#### Supplied data ####

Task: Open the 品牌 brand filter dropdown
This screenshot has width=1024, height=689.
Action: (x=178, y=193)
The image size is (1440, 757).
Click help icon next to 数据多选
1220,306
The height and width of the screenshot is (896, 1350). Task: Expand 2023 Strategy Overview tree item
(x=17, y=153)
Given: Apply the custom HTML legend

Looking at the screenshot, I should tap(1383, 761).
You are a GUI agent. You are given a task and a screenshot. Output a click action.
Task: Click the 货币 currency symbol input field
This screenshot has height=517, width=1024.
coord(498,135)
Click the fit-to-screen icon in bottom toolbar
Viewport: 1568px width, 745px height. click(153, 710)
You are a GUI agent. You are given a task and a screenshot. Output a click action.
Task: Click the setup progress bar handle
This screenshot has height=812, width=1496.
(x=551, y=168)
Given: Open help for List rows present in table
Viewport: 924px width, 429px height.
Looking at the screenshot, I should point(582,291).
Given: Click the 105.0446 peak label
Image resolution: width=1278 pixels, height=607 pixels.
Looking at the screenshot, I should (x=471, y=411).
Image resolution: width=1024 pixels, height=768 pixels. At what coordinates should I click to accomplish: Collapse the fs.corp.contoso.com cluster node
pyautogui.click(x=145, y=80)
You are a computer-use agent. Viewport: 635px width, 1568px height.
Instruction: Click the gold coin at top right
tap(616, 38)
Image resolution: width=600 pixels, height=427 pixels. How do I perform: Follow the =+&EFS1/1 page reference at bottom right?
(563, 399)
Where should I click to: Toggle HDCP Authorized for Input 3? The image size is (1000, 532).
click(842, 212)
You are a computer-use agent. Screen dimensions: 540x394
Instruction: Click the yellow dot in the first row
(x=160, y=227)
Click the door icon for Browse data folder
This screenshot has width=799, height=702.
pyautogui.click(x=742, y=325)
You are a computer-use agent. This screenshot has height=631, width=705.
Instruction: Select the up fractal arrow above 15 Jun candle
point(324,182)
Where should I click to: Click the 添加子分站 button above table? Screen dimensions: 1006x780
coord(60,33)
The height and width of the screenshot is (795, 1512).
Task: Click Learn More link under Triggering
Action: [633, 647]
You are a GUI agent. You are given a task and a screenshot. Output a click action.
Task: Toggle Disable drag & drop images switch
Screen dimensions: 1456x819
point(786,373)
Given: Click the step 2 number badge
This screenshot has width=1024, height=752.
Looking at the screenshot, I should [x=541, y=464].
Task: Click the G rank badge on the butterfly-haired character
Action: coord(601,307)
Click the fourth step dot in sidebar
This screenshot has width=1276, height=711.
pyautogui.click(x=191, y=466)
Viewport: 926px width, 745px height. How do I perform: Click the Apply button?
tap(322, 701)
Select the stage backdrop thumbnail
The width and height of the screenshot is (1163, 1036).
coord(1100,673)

####

**Description of the task**
For each line of the entries that contains the word "computer", make a copy.

**Answer space**
You are a computer-use agent. Viewport: 635px width, 1568px height.
You are a computer-use agent. Screen dimensions: 540x394
You are a computer-use agent. This screenshot has height=631, width=705.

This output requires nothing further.